*** Page

This becomes the fix for sloth. I can sit here and see the cloudy morning try to become other things. Just slowly. My wife likes to get photos of where I go for coffee in the mornings so today was an easy fix.

Yesterday I tried different apps for journaling. Did the apple journal app which I like and everlog which I really like. Apple journal comes with my iPhone 13. Everlog is a nominal subscription or lifetime. Each one has things I guess I miss and others I don’t want back. So here goes.

What happens though is I won’t use either. What I prefer is this writing. How IA Writer treats my little bit of screen real estate. How this writing and that writing live together. The journal there seems primitive I guess compared to apps like day one or everlog. It’s really a place for words and not app features and functions.

I love those apps. I love obsidian. Love them all. Just won’t use them. Obsidian seems always to be too much. The other apps offer more than I use. I enjoy inline images. Writing with links and bold and quotes and stuff. I don’t need how all those things in apps detract from the real mission. That’s to write in the damned thing.

I guess the real part of it all is I get tired of the apps. How they feel completely separate from my other writing. When I feel all of it is part of my thing.

******
*** Listing

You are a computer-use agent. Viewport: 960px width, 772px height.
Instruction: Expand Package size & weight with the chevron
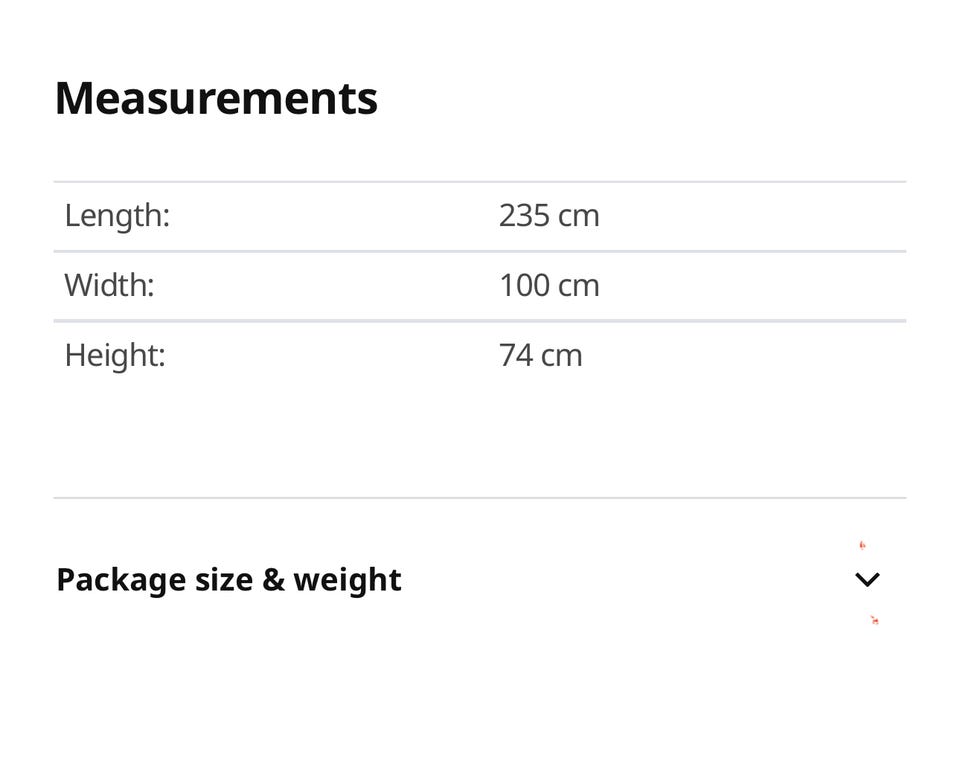click(867, 579)
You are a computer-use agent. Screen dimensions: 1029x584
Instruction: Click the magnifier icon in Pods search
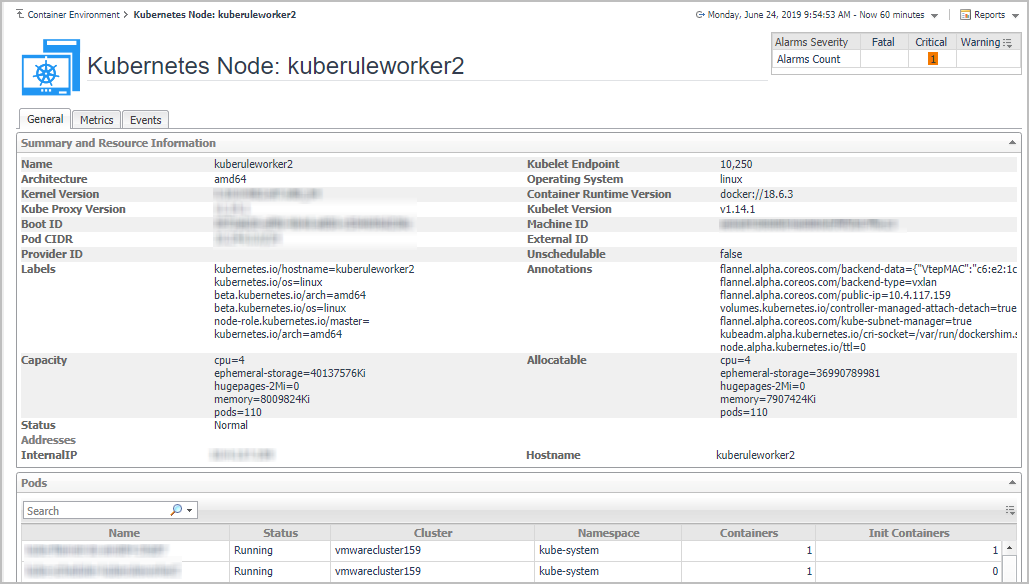tap(176, 510)
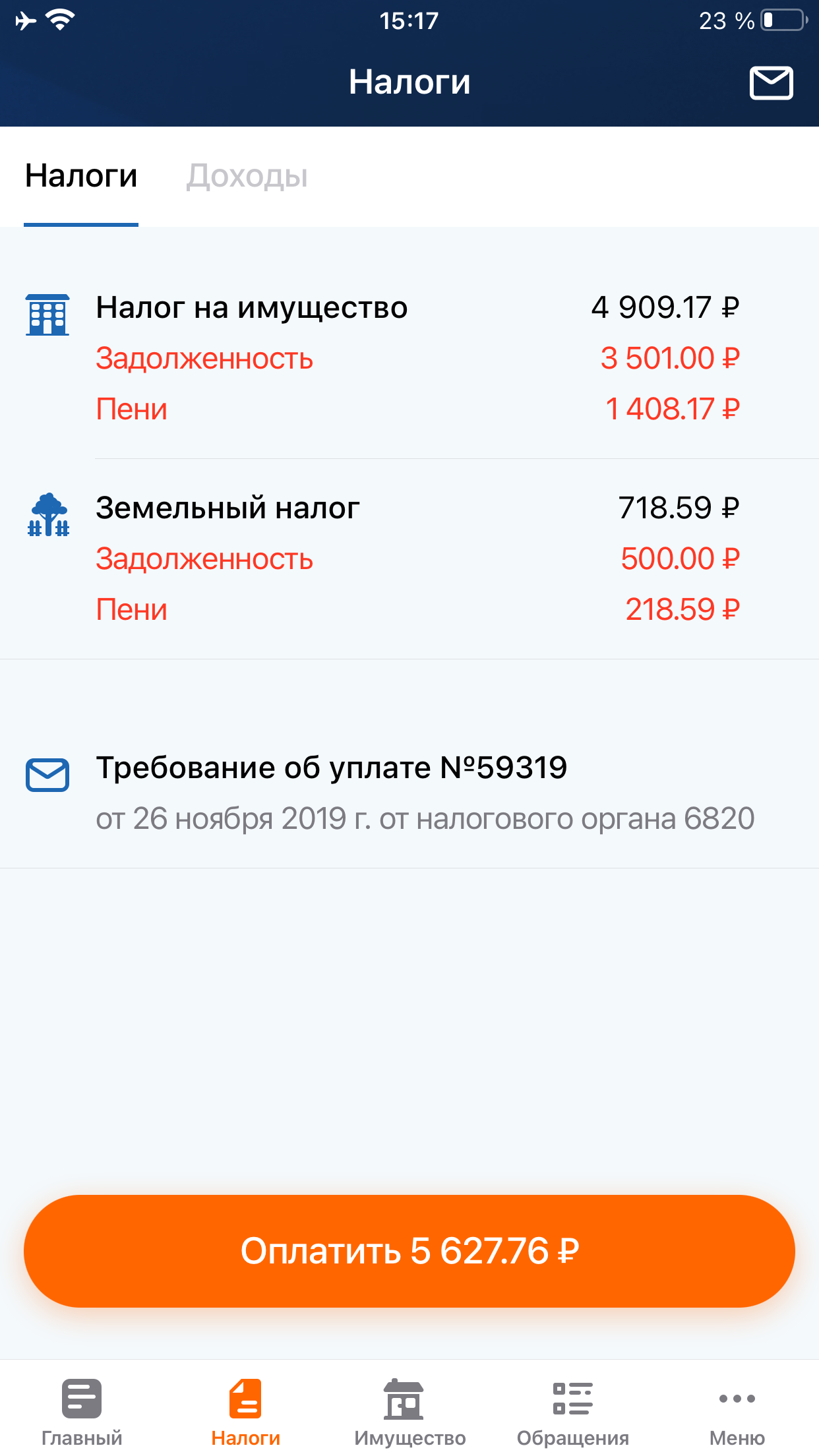Tap property tax Пени 1 408.17 ₽ amount
Viewport: 819px width, 1456px height.
coord(672,410)
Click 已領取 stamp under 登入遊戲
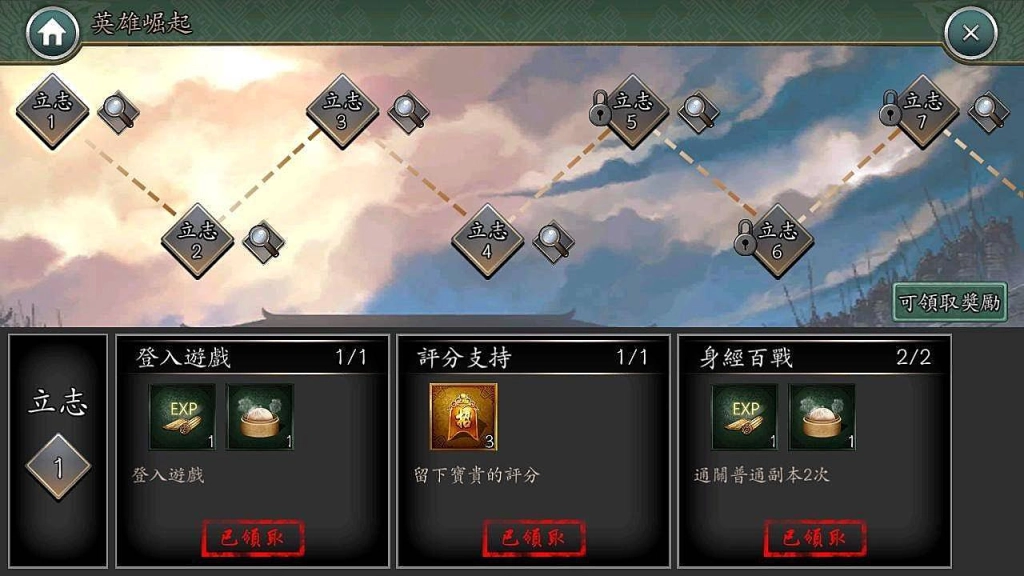Viewport: 1024px width, 576px height. pyautogui.click(x=253, y=538)
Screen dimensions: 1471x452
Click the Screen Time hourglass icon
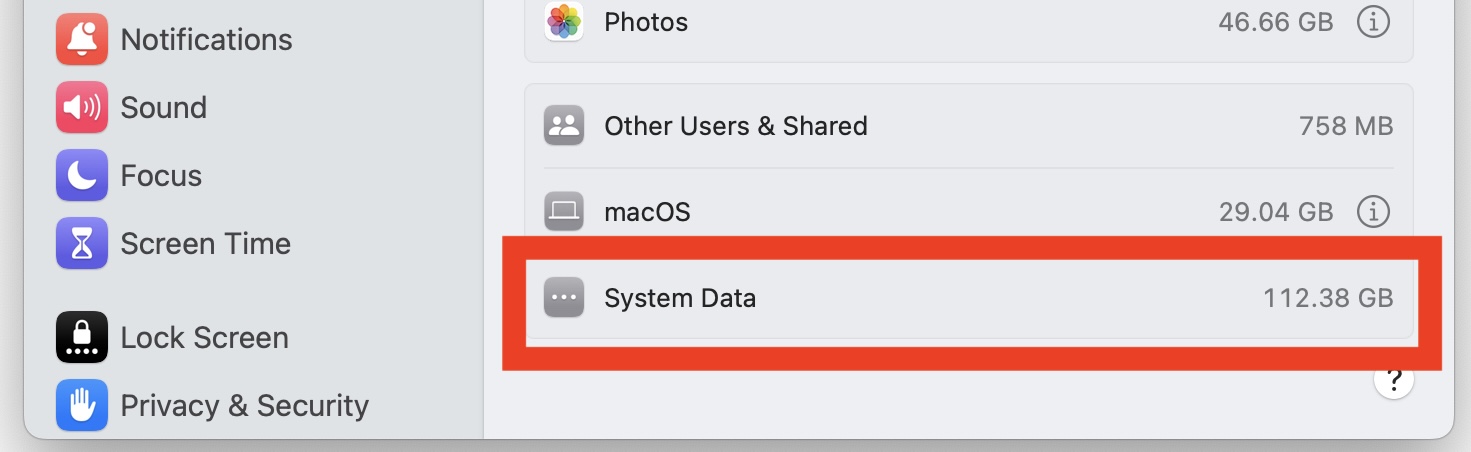(x=82, y=244)
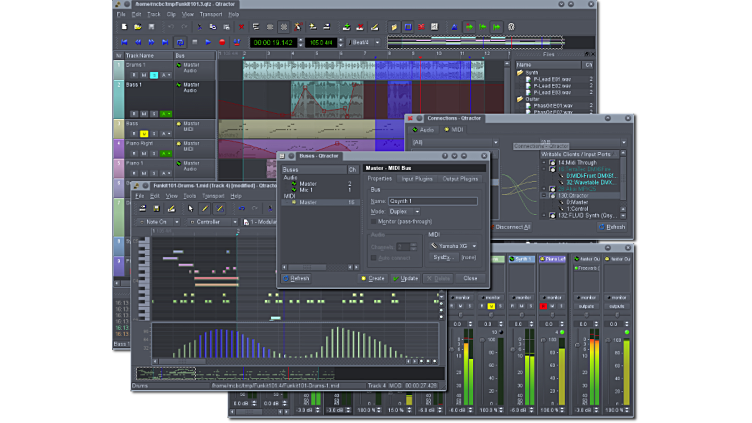Open the Transport menu in main window
The width and height of the screenshot is (752, 423).
(210, 15)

******

**Task set:**
1/ Name every journaling or writing app mentioned in the journaling post.
2/ Summarize the journaling post in two sentences.
3/ Give a continuation of the journaling post, starting after its last line.
None of the data is needed here.

**Answers for the tasks:**
1/
- Apple journal app
- Everlog
- IA Writer
- Day One
- Obsidian

2/ The writer tried the Apple journal app and Everlog yesterday and likes both, but won't use either and prefers writing in IA Writer, where the journal is a place for words rather than app features. The writer loves those apps and Obsidian but gets tired of them because they feel completely separate from the rest of their writing.

3/
My Sunday and welcome

Now my coffee sits and the city races by. Motos and trucks and vans and people hurrying up. Much easier to slow down I think. Coffee here is my nod to slowing down. I can walk from here as I want. Those slow steps today. Down some block to another. Always words waiting. I think on trying everlog again for kicks. I can’t write the journal detritus in two places. It’s like trying to write more than one journal. Like a bunch of topical journals a la Derek Sivers. It’s a nice thought. Can’t happen. Like writing whole bunches of things. Notes. Reviews. Things. It’s just not in me. What I got is this and that and both together.

Sunday spills by slowly. My coffee sweats just a little bit. The Khmer staff treat me well here. I’m not bothered or asked. I’ll take V Cafe. It’s peace. Solitude. The necessity of my asocial ways.

I’ll also journal my butt off. It holds all the pieces. The interludes and fixations of one life which seems sometimes to wander along. Much like my writing.

Much like coffee time.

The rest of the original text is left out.